> _About this task_:
Return the data below unaltered, but strip out the pictures.

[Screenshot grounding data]
>>

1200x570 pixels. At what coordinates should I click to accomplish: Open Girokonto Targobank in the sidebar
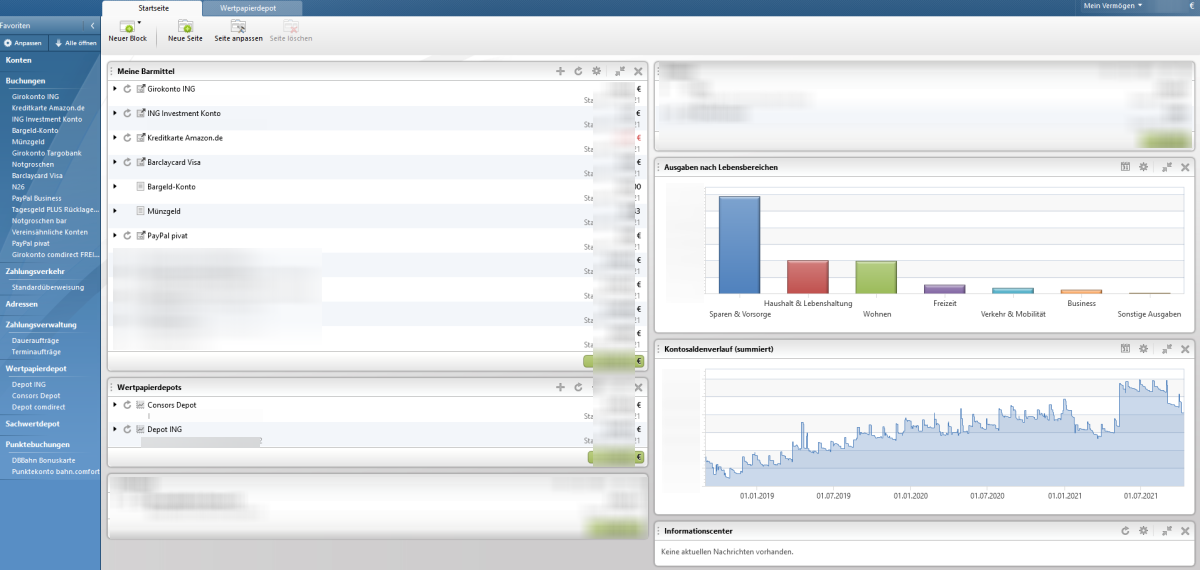[x=47, y=152]
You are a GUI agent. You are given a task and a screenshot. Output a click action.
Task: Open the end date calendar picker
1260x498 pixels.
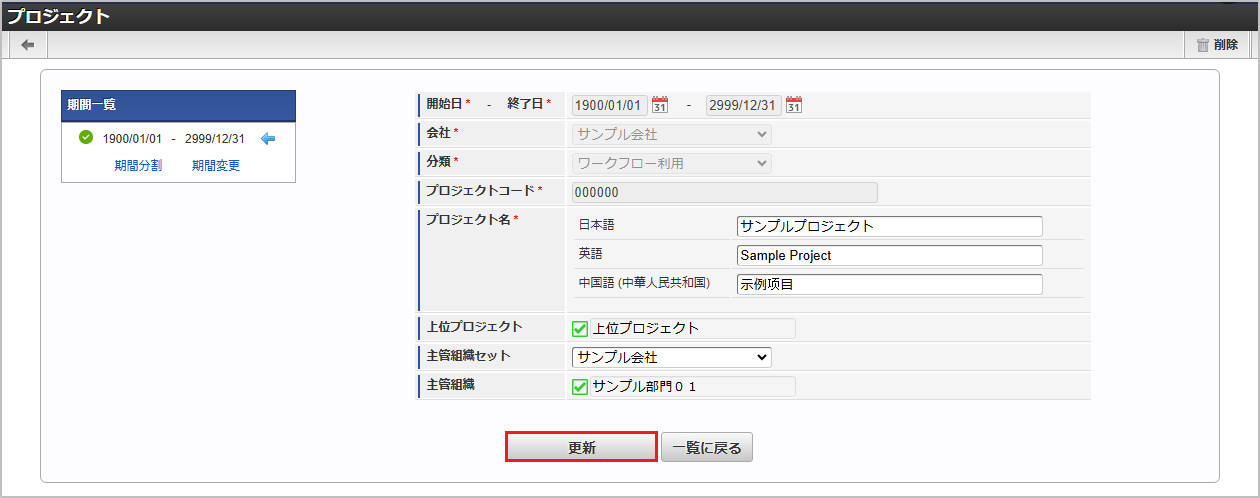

<<

> _Answer section_:
1200x570 pixels. At what coordinates should I click to accomplish: Open Girokonto Targobank in the sidebar
[x=47, y=152]
You are a GUI agent. You are given a task and a screenshot. Output a click action.
Task: Open the end date calendar picker
1260x498 pixels.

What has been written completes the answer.